■ **STORED DATA**:

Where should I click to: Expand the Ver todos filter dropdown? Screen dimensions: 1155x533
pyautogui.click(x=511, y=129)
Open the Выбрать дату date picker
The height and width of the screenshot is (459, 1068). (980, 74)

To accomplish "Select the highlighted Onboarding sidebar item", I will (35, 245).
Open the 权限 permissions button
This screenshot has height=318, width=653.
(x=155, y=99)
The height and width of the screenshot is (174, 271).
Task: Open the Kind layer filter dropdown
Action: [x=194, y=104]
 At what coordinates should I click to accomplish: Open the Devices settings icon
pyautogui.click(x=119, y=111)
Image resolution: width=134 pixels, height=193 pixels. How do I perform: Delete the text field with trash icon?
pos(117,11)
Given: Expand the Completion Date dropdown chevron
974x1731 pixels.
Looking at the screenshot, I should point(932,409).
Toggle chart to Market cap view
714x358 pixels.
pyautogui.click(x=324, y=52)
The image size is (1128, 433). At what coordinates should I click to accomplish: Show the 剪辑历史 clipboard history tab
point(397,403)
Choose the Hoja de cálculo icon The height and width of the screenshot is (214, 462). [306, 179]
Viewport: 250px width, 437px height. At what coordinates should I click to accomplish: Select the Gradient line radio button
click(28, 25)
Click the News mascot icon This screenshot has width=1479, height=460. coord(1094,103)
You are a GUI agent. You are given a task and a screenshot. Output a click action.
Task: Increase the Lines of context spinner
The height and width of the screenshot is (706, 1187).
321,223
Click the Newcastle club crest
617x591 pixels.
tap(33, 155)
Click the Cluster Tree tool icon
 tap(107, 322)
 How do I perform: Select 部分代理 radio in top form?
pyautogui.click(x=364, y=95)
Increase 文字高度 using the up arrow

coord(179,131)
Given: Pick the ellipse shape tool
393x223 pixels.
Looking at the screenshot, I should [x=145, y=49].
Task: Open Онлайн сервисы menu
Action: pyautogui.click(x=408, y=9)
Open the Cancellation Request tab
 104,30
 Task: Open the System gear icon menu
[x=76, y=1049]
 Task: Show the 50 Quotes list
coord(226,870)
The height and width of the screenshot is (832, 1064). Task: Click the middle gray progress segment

■ **PROBLEM DETAILS**: Please give the items again from the line with "You are a GUI" to the line with "tap(33, 155)", renaming "spinner" to "stepper" and keeping everything else unchanged.

■ **EXERCISE SOLUTION**:
You are a GUI agent. You are given a task and a screenshot. Output a click action.
Task: Increase the Lines of context stepper
The height and width of the screenshot is (706, 1187).
321,223
Click the Newcastle club crest
617x591 pixels.
tap(33, 155)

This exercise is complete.